WHAT IS NEEDED: Report each line of the data below that contains the word "This", copying every such line in full.

LISTED RECORDS:
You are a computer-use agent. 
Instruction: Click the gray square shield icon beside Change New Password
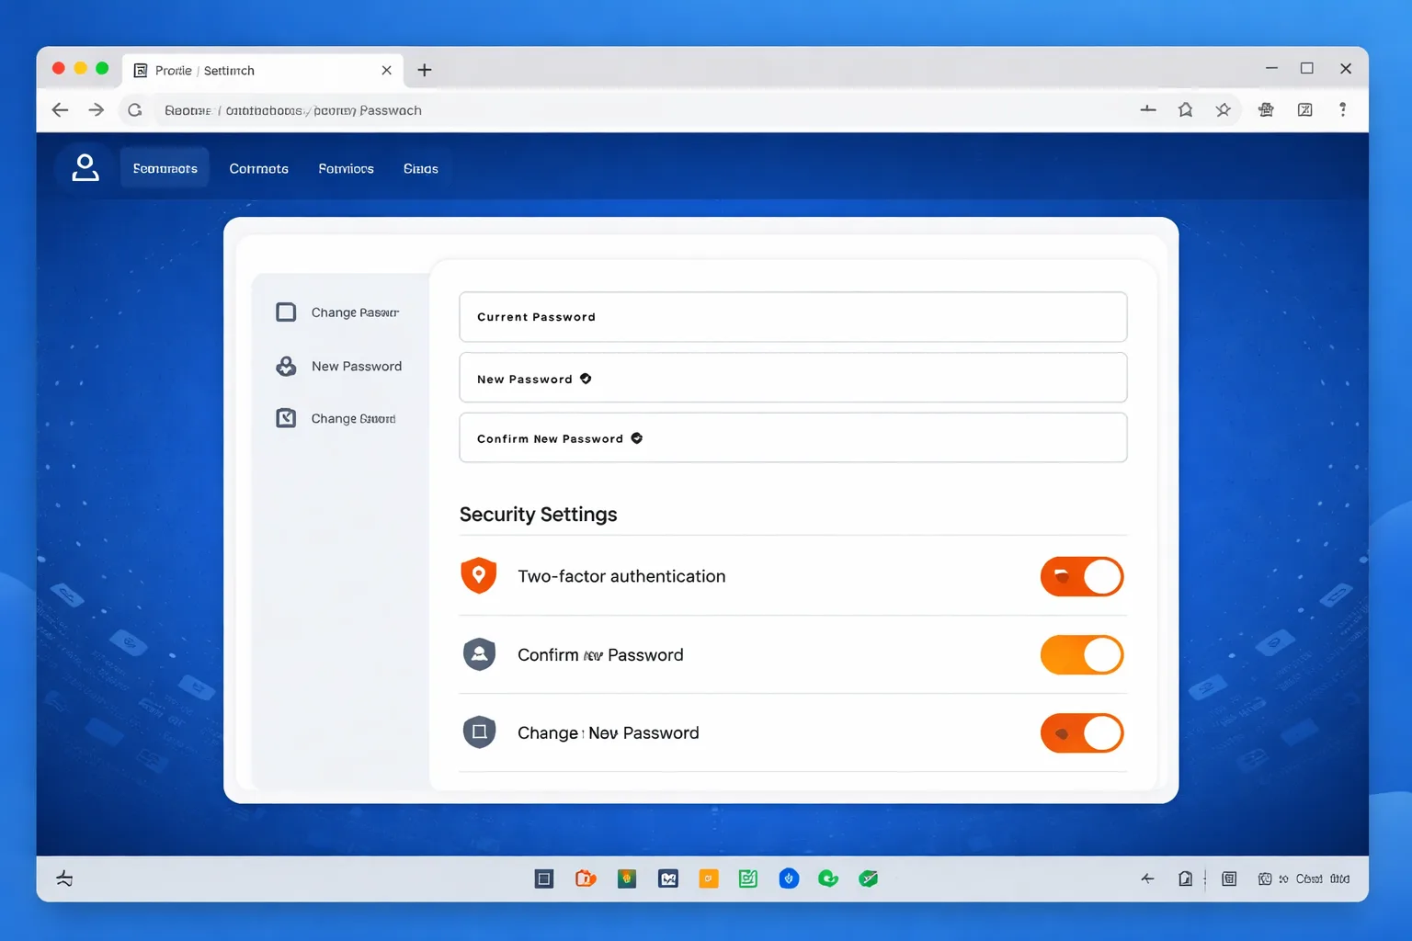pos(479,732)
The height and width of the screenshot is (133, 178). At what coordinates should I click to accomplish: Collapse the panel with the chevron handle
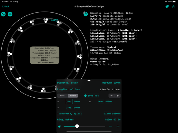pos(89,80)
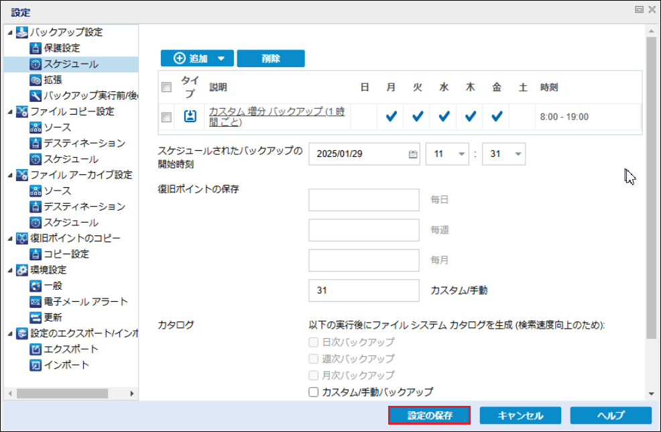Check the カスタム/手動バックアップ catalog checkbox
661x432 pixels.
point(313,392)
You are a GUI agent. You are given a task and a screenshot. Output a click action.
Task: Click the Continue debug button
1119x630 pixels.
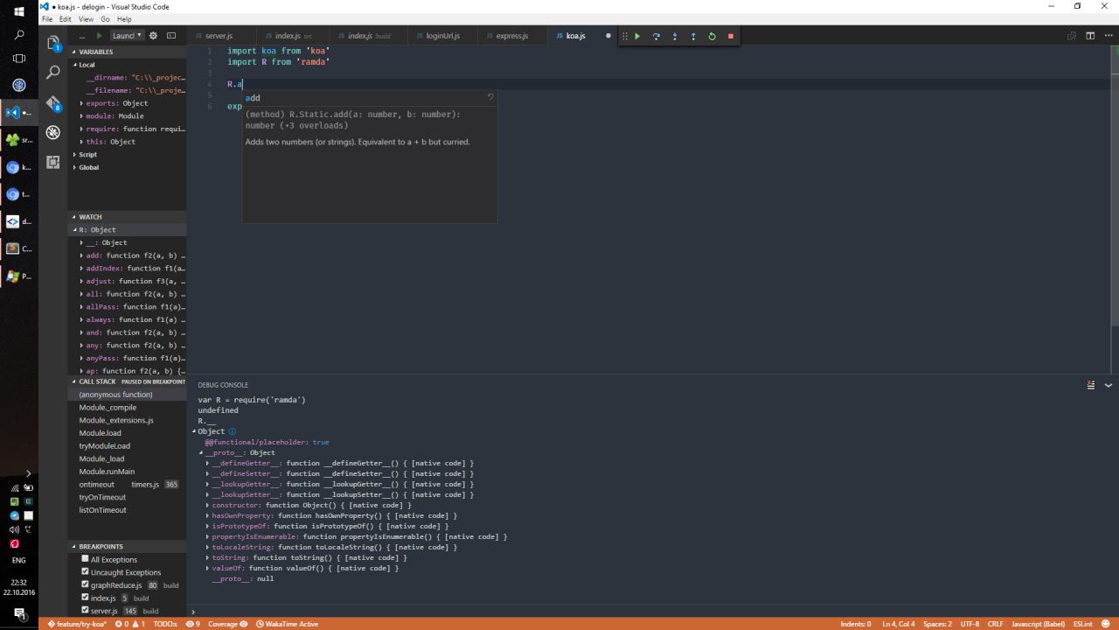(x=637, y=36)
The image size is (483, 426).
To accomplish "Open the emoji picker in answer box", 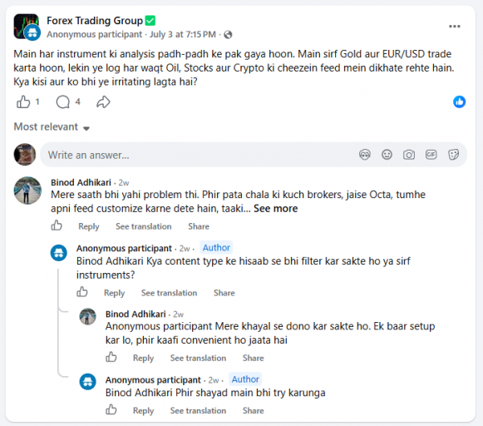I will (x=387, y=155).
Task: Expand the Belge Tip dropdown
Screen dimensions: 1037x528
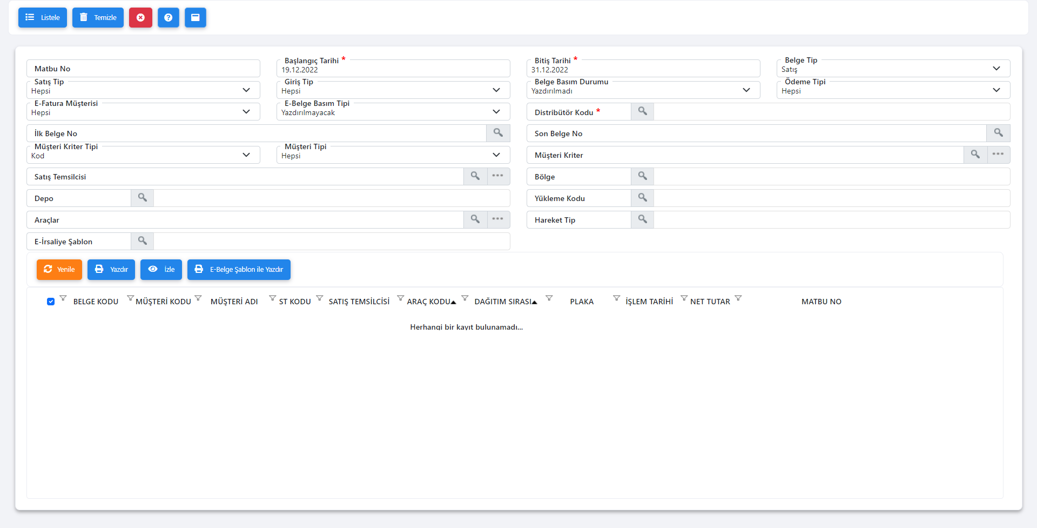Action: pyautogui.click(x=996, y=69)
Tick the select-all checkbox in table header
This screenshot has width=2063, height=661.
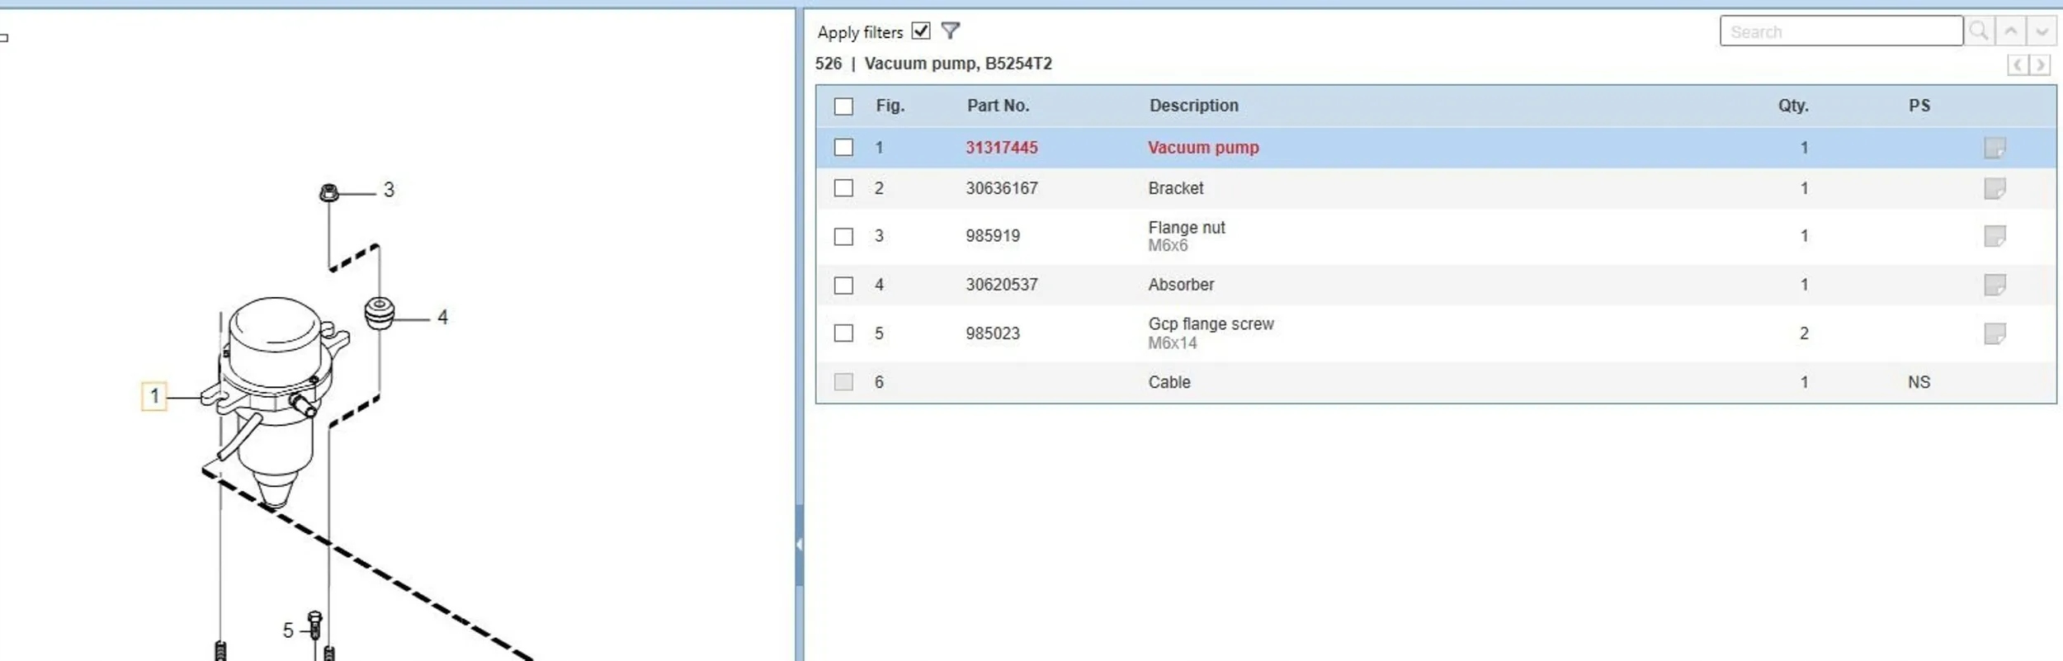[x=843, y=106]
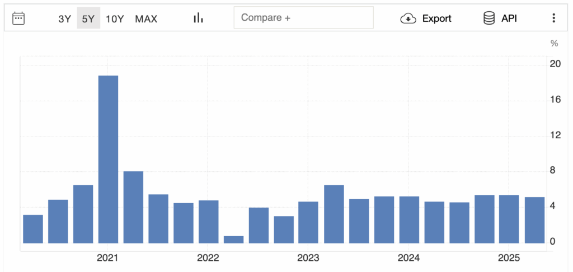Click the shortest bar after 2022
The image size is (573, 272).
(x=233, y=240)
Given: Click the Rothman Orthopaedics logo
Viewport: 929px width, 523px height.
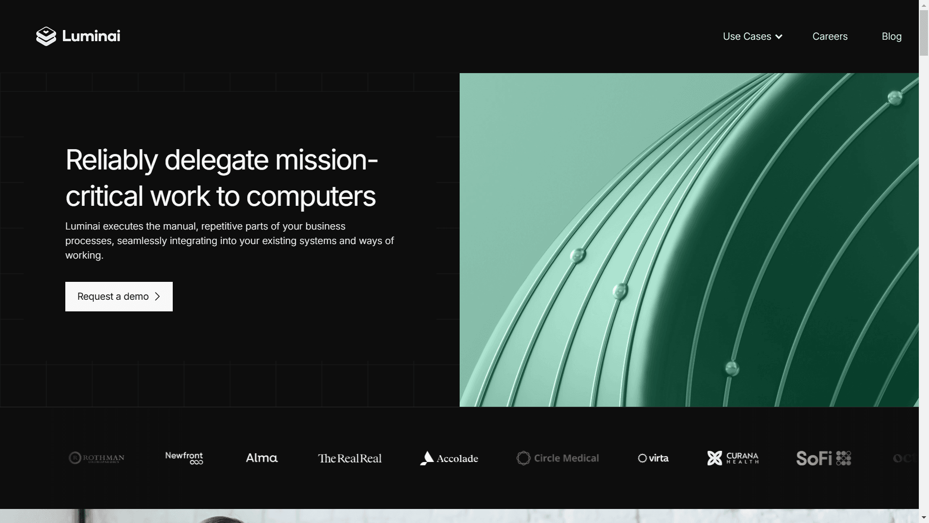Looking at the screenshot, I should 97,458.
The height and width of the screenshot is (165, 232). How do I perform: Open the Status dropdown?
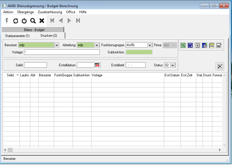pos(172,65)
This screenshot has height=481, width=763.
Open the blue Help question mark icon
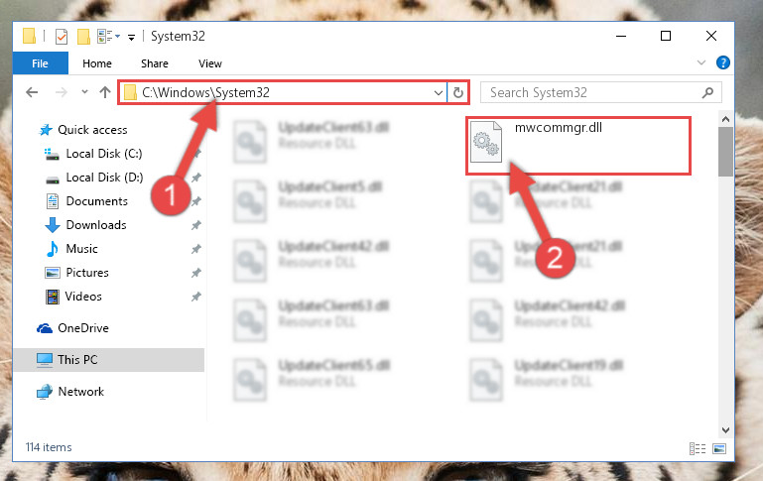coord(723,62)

COMPLETE ANSWER:
This screenshot has width=2063, height=661.
This screenshot has height=481, width=763.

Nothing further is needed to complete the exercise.